Description of the task =>
Rewrite the data below as a numbered list, starting at the line that contains "Click resize handle of 'on' textarea" and continuing up to and including the last line of the data. Skip any blank lines and leave out the pictures.

------------------------------

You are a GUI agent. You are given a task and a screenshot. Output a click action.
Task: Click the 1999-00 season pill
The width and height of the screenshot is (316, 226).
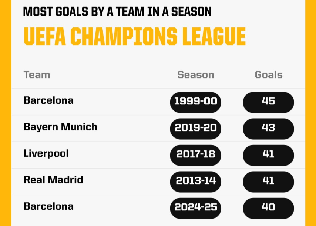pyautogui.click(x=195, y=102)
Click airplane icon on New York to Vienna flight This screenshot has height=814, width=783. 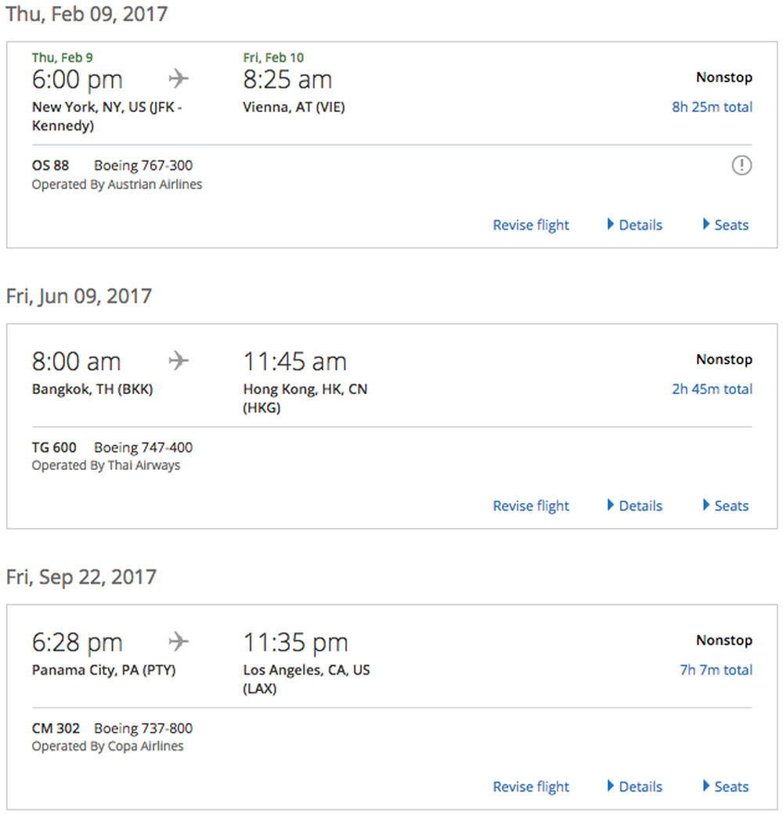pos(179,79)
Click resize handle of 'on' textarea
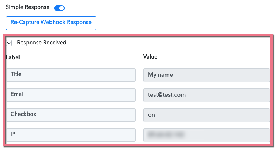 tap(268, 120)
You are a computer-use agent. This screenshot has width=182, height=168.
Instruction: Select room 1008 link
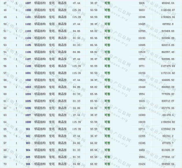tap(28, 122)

------------------------------

Result =>
1. Click resize handle of 'on' textarea
2.  tap(268, 120)
3. You are a computer-use agent. This screenshot has width=182, height=168.
4. Instruction: Select room 1008 link
5. tap(28, 122)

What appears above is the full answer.